*WORK TASK*:
Restate each record exactly as it was written.

┌─ DATA RECORDS

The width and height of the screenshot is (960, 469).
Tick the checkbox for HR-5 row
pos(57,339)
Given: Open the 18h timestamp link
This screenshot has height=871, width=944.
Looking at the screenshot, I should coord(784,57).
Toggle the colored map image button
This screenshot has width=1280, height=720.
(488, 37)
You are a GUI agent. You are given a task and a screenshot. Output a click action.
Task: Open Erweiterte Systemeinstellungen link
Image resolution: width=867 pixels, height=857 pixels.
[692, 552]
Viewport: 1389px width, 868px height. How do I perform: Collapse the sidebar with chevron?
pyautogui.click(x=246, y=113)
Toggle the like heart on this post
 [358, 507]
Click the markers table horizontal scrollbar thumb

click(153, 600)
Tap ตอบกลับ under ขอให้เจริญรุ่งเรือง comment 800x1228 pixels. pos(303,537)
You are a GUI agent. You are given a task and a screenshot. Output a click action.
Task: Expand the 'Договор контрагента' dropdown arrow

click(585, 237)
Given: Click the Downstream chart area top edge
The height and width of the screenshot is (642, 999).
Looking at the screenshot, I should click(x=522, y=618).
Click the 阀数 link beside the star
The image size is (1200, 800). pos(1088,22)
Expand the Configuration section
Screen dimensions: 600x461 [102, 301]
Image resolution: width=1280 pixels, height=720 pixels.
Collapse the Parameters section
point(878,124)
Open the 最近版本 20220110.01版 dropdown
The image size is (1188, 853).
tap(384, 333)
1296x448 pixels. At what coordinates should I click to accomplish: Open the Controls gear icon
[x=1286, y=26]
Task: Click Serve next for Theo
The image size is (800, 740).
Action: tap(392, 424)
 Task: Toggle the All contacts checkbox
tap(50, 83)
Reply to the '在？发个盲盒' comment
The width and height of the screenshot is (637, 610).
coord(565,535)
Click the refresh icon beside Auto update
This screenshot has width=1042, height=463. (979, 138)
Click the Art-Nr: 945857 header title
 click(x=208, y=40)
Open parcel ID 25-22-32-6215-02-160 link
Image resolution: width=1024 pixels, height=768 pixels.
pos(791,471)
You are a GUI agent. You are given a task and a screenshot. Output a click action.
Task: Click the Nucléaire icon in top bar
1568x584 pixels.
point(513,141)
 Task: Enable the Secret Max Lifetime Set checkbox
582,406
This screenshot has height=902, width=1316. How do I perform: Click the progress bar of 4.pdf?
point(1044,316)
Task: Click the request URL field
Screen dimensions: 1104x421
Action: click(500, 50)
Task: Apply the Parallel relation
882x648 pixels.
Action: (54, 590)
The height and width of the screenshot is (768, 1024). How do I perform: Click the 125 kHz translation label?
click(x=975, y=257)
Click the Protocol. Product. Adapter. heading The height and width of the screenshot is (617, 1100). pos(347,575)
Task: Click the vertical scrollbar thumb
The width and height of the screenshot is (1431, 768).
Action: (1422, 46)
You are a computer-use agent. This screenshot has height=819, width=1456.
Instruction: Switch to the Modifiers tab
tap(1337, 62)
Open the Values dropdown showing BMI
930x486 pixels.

└─

*WRITTEN RESPONSE*:
The width and height of the screenshot is (960, 469).
Tick the checkbox for HR-5 row
pos(57,339)
Given: Open the 18h timestamp link
This screenshot has height=871, width=944.
Looking at the screenshot, I should coord(784,57).
Toggle the colored map image button
This screenshot has width=1280, height=720.
(488, 37)
You are a GUI agent. You are given a task and a screenshot. Output a click action.
Task: Open Erweiterte Systemeinstellungen link
Image resolution: width=867 pixels, height=857 pixels.
[692, 552]
Viewport: 1389px width, 868px height. How do I perform: Collapse the sidebar with chevron?
pyautogui.click(x=246, y=113)
Toggle the like heart on this post
 [358, 507]
Click the markers table horizontal scrollbar thumb

click(153, 600)
Tap ตอบกลับ under ขอให้เจริญรุ่งเรือง comment 800x1228 pixels. pos(303,537)
You are a GUI agent. You are given a task and a screenshot. Output a click action.
Task: Expand the 'Договор контрагента' dropdown arrow

click(585, 237)
Given: Click the Downstream chart area top edge
The height and width of the screenshot is (642, 999).
Looking at the screenshot, I should click(x=522, y=618).
Click the 阀数 link beside the star
The image size is (1200, 800). pos(1088,22)
Expand the Configuration section
Screen dimensions: 600x461 [102, 301]
Image resolution: width=1280 pixels, height=720 pixels.
Collapse the Parameters section
point(878,124)
Open the 最近版本 20220110.01版 dropdown
The image size is (1188, 853).
tap(384, 333)
1296x448 pixels. At what coordinates should I click to accomplish: Open the Controls gear icon
[x=1286, y=26]
Task: Click Serve next for Theo
The image size is (800, 740).
Action: tap(392, 424)
 Task: Toggle the All contacts checkbox
tap(50, 83)
Reply to the '在？发个盲盒' comment
The width and height of the screenshot is (637, 610).
coord(565,535)
Click the refresh icon beside Auto update
This screenshot has width=1042, height=463. (979, 138)
Click the Art-Nr: 945857 header title
 click(x=208, y=40)
Open parcel ID 25-22-32-6215-02-160 link
Image resolution: width=1024 pixels, height=768 pixels.
pos(791,471)
You are a GUI agent. You are given a task and a screenshot. Output a click action.
Task: Click the Nucléaire icon in top bar
1568x584 pixels.
point(513,141)
 Task: Enable the Secret Max Lifetime Set checkbox
582,406
This screenshot has height=902, width=1316. How do I perform: Click the progress bar of 4.pdf?
point(1044,316)
Task: Click the request URL field
Screen dimensions: 1104x421
Action: click(500, 50)
Task: Apply the Parallel relation
882x648 pixels.
Action: (54, 590)
The height and width of the screenshot is (768, 1024). How do I perform: Click the 125 kHz translation label?
click(x=975, y=257)
Click the Protocol. Product. Adapter. heading The height and width of the screenshot is (617, 1100). pos(347,575)
Task: Click the vertical scrollbar thumb
The width and height of the screenshot is (1431, 768).
Action: (1422, 46)
You are a computer-use agent. This screenshot has height=819, width=1456.
Instruction: Switch to the Modifiers tab
tap(1337, 62)
Open the Values dropdown showing BMI
930x486 pixels.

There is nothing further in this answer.